— Start of RAW RECORDS —
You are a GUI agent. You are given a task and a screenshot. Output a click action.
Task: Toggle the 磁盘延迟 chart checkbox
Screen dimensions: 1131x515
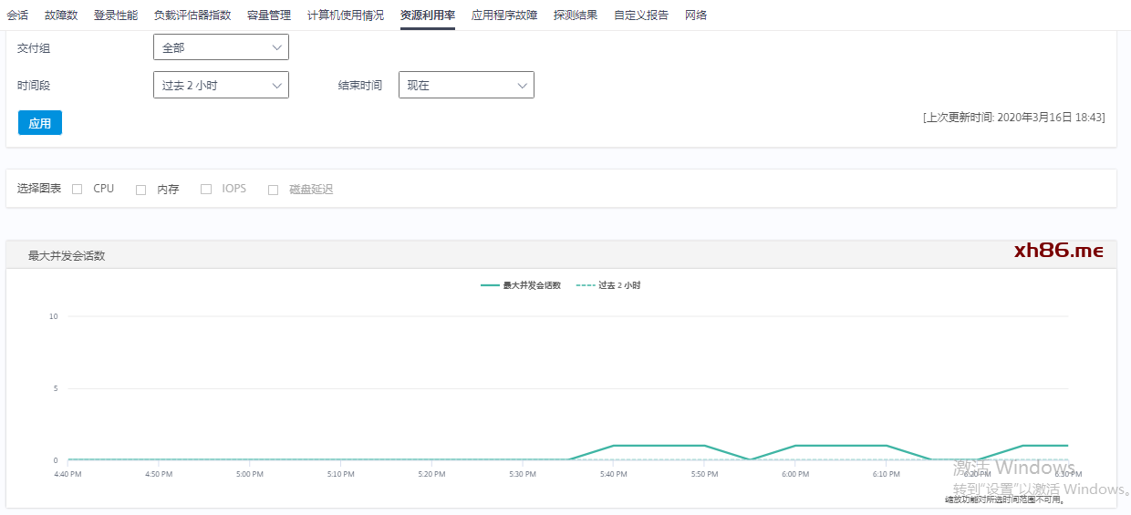pyautogui.click(x=273, y=190)
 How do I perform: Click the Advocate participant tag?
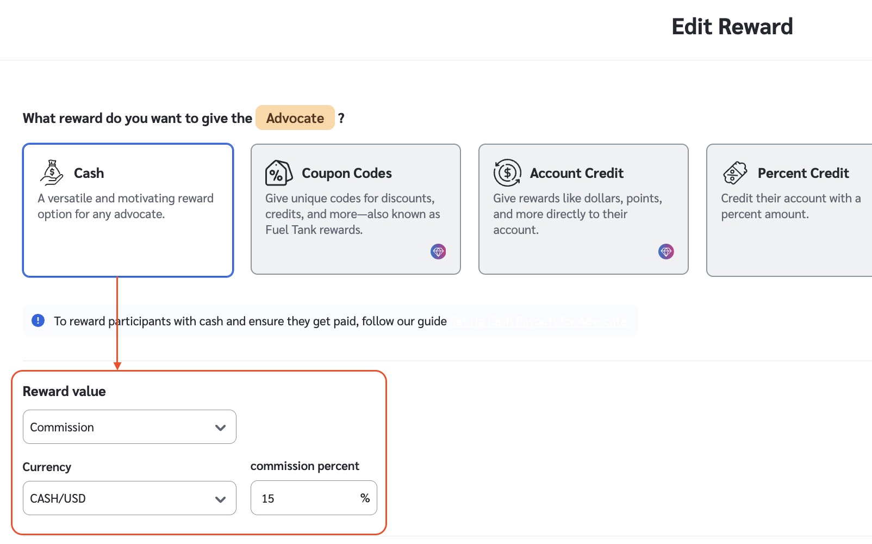pyautogui.click(x=295, y=118)
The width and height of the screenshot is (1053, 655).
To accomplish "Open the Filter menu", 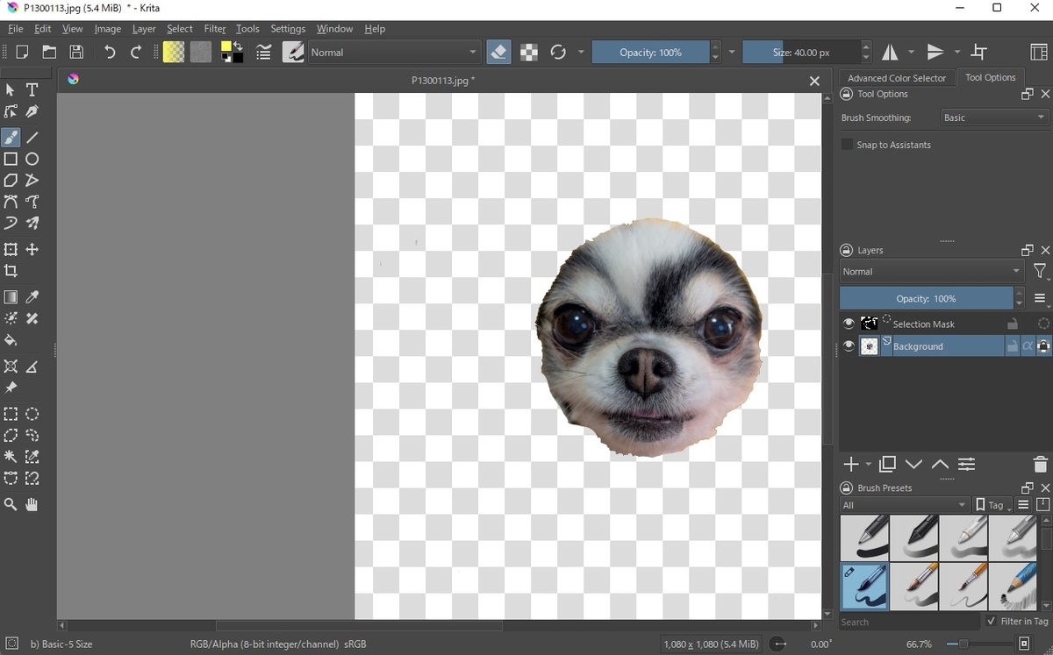I will point(214,29).
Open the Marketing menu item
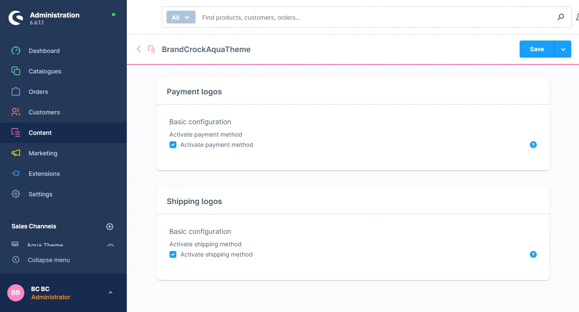 43,153
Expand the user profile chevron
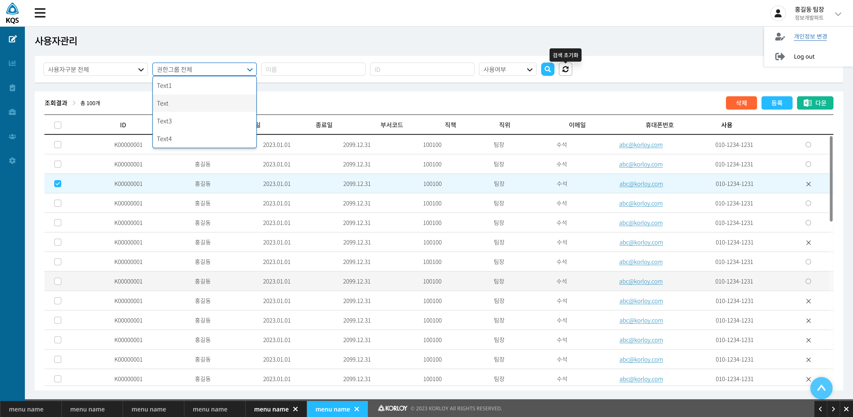853x417 pixels. point(838,14)
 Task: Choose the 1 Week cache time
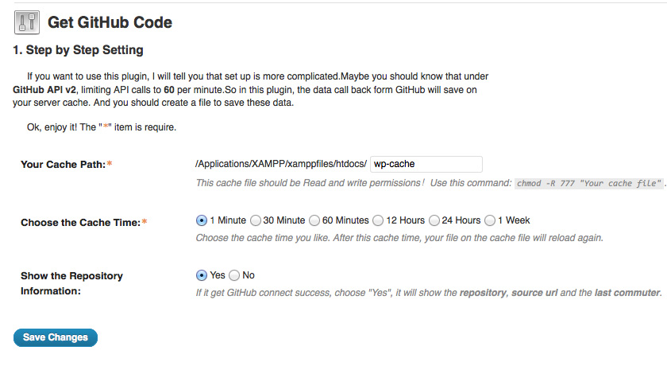coord(491,220)
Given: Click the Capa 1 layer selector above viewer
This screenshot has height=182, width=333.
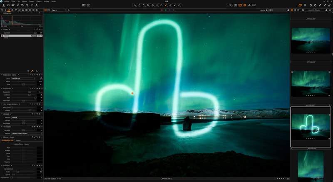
— End of RAW RECORDS —
» **EXERCISE**: Print the records word for word, starting at the line that contains "Expand the user profile chevron" and stopping after the final line of the records, both ends included. Leave the pictures out of your answer.

» **THE REPLY**:
Expand the user profile chevron
853x417 pixels. point(838,14)
 Task: Choose the 1 Week cache time
coord(491,220)
Given: Click the Capa 1 layer selector above viewer
This screenshot has height=182, width=333.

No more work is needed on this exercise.